# Instructions for the task
Reproduce the lines of the records from the line containing "You are a GUI" through the end of the records, inclusive, omitting the pictures.
- - -
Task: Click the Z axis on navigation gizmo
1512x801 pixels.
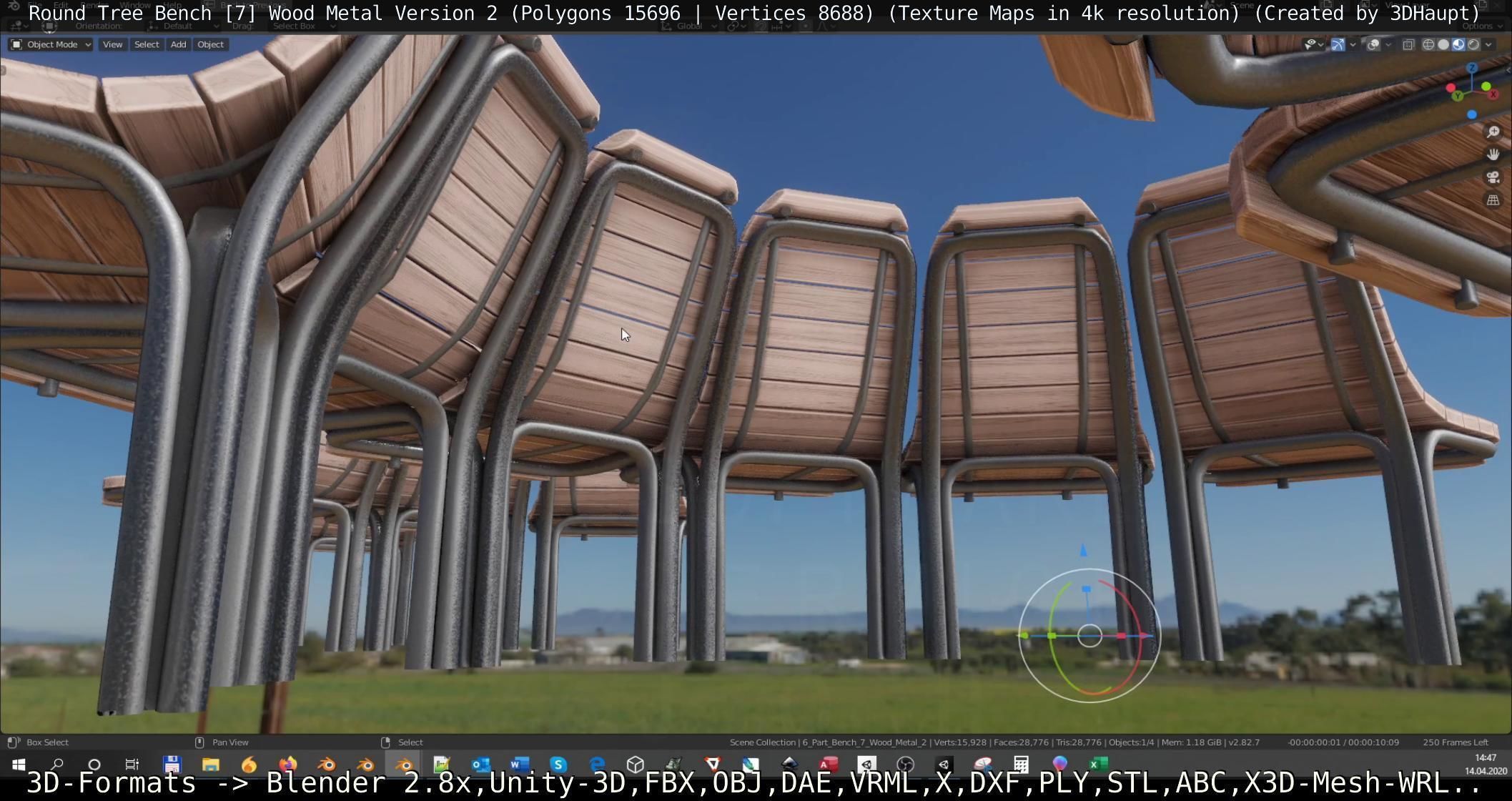Action: click(1472, 68)
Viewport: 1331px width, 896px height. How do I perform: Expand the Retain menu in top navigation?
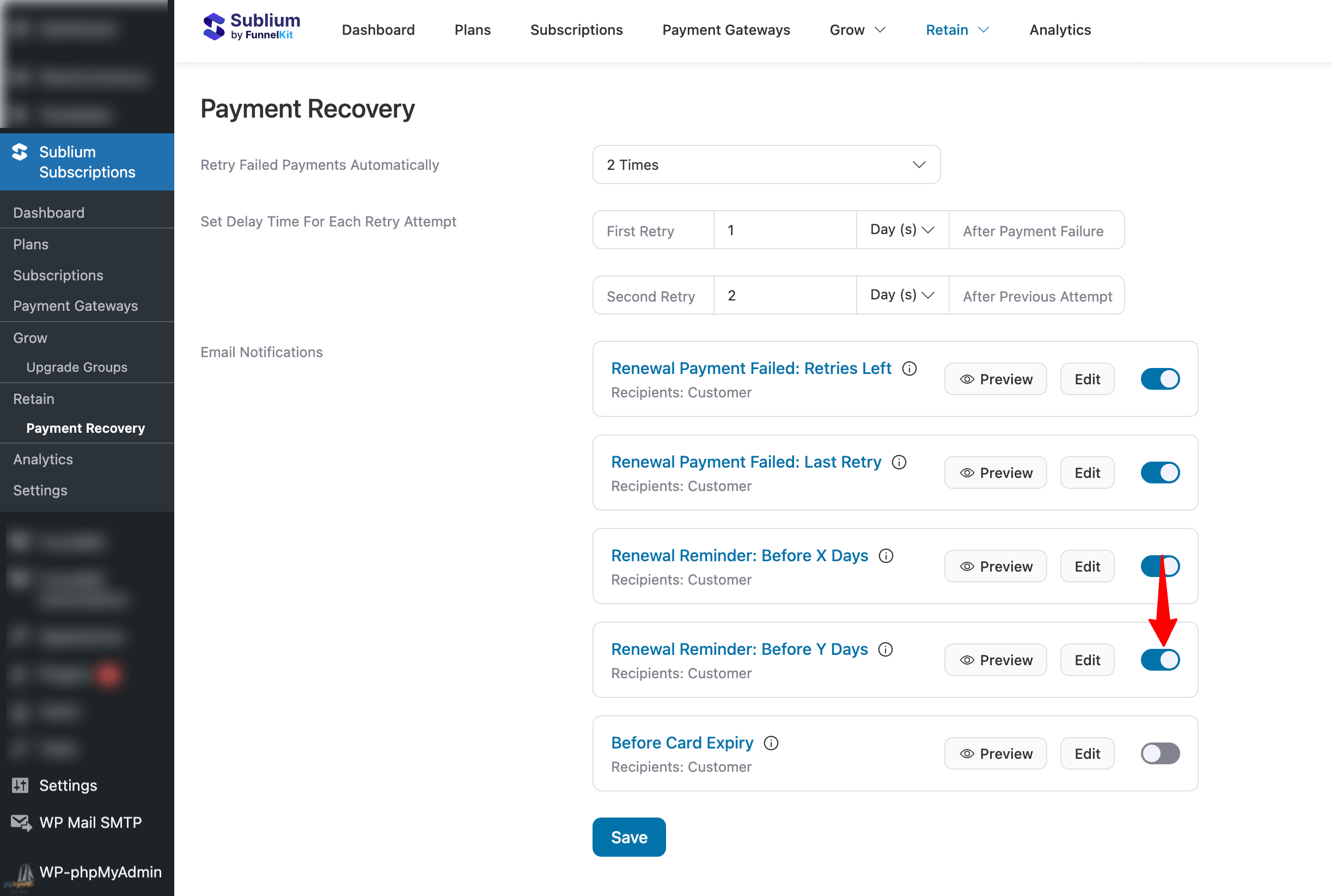pos(956,30)
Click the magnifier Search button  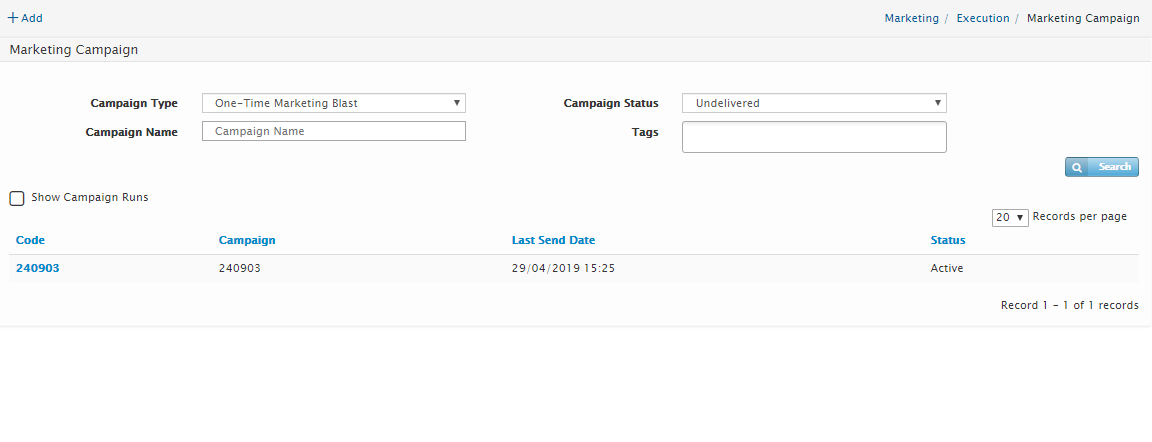coord(1101,167)
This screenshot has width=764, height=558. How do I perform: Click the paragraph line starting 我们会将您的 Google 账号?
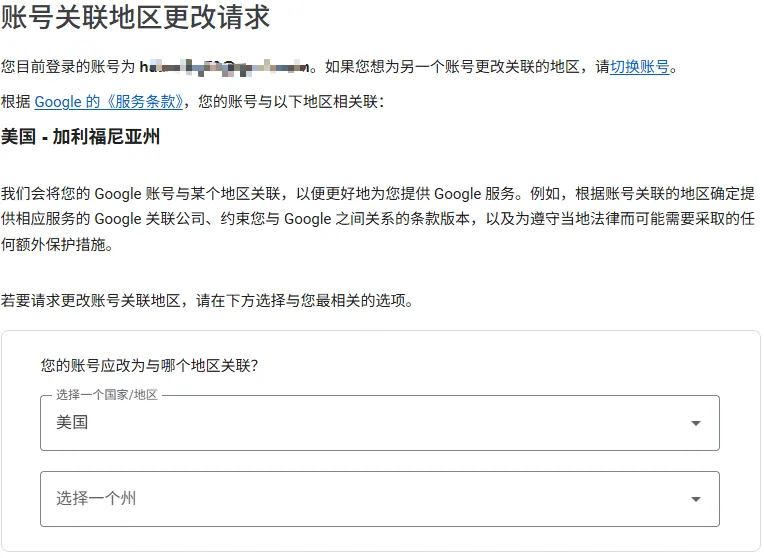(378, 193)
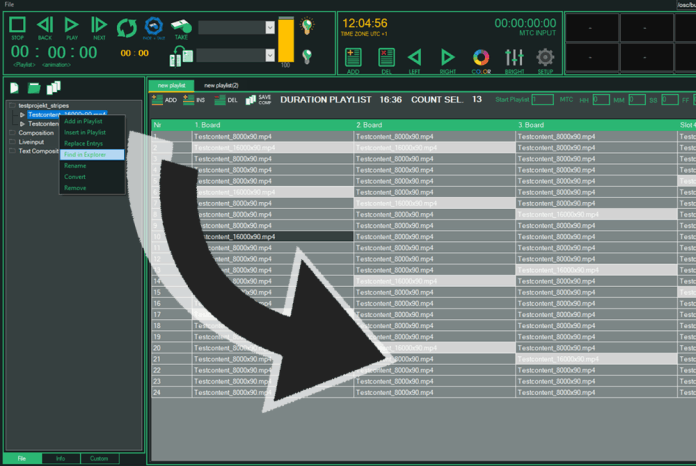
Task: Toggle the upper light bulb icon
Action: [307, 24]
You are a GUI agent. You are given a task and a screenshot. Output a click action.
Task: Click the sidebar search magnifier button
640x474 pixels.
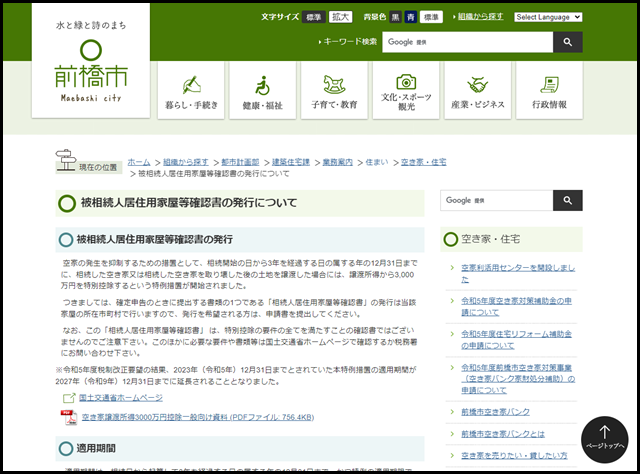point(567,200)
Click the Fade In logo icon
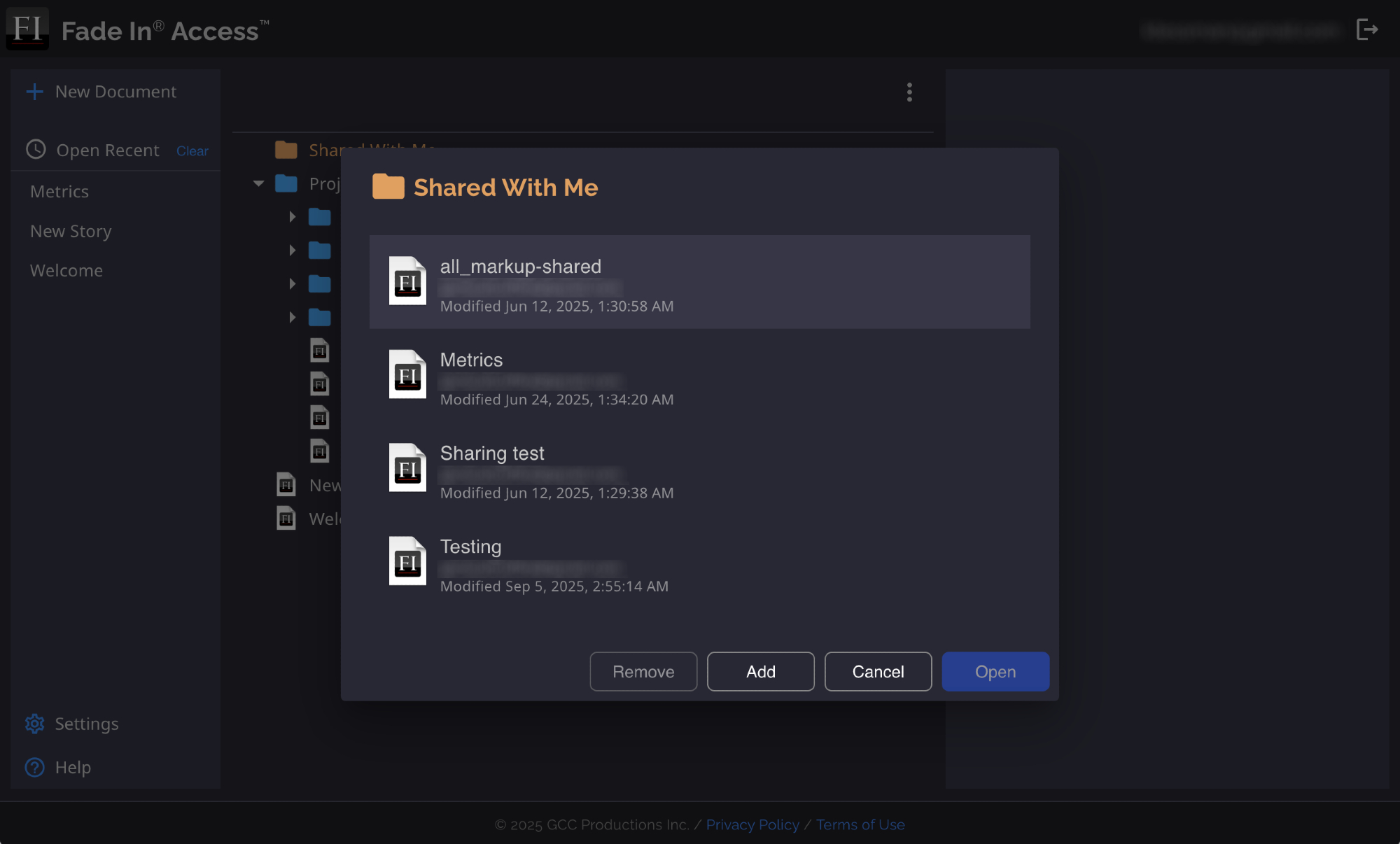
- - -
# Exercise solution
You are a GUI agent. You are given a task and a screenshot. Output a click action.
Task: Click the sidebar search magnifier button
640x474 pixels.
point(567,200)
Click the Fade In logo icon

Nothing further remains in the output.